TASK INSTRUCTIONS: Show every line in the records below that contains the word "screenshot".

SOURCE INFORMATION:
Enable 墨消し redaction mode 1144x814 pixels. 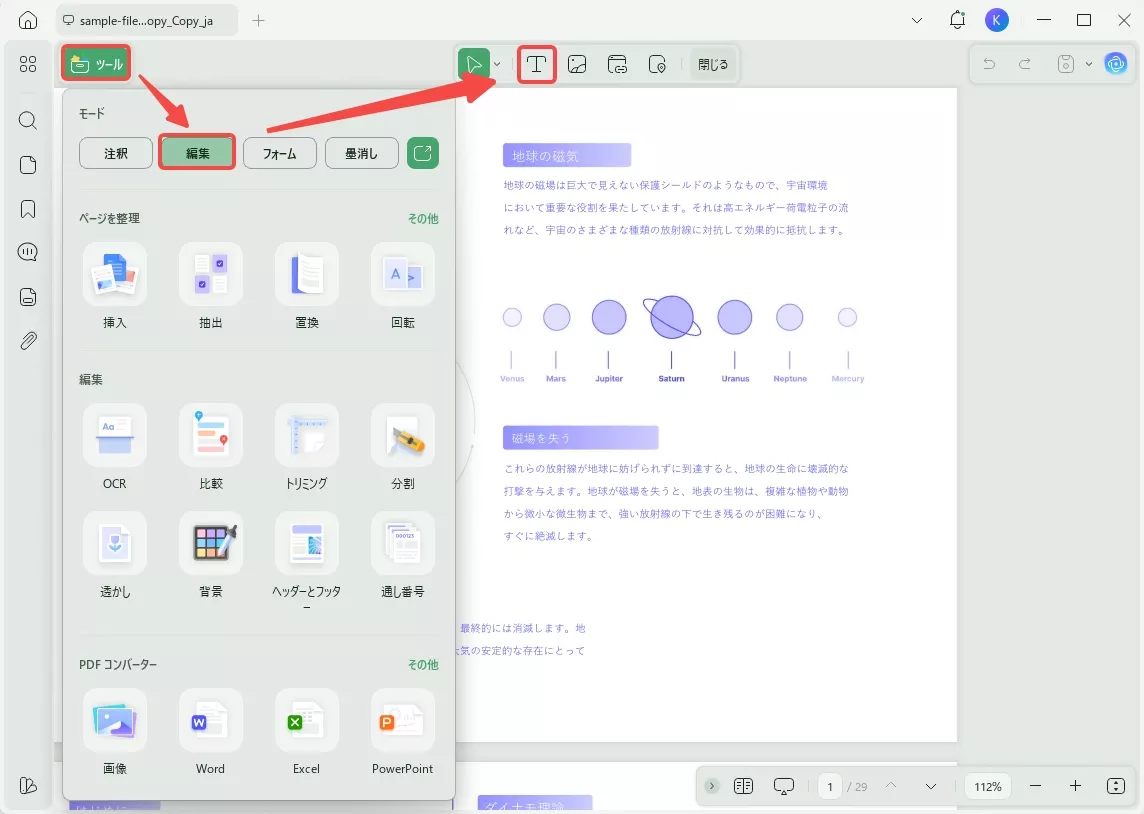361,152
--
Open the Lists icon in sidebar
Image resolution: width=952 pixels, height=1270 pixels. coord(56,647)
---
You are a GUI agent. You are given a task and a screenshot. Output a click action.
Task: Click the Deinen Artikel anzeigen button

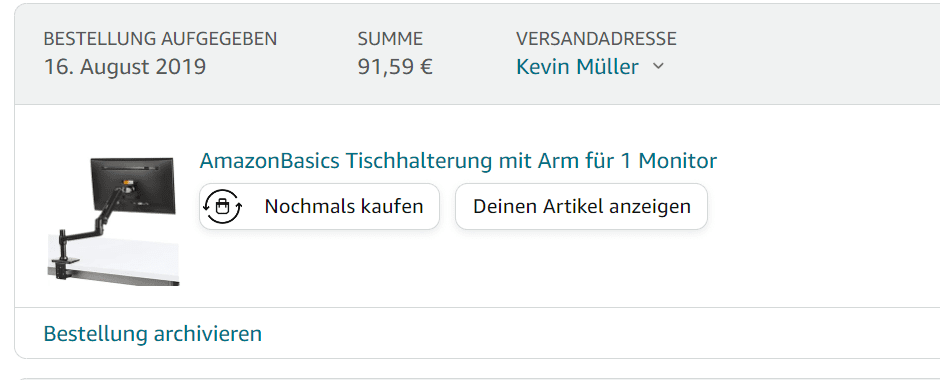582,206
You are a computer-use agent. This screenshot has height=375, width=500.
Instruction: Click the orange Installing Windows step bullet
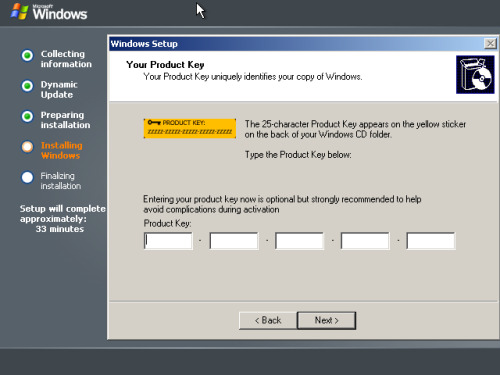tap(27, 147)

ANSWER SECTION:
You are a GUI agent. You are given a task and a screenshot. Output a click action.
You are a computer-use agent. This screenshot has height=375, width=500.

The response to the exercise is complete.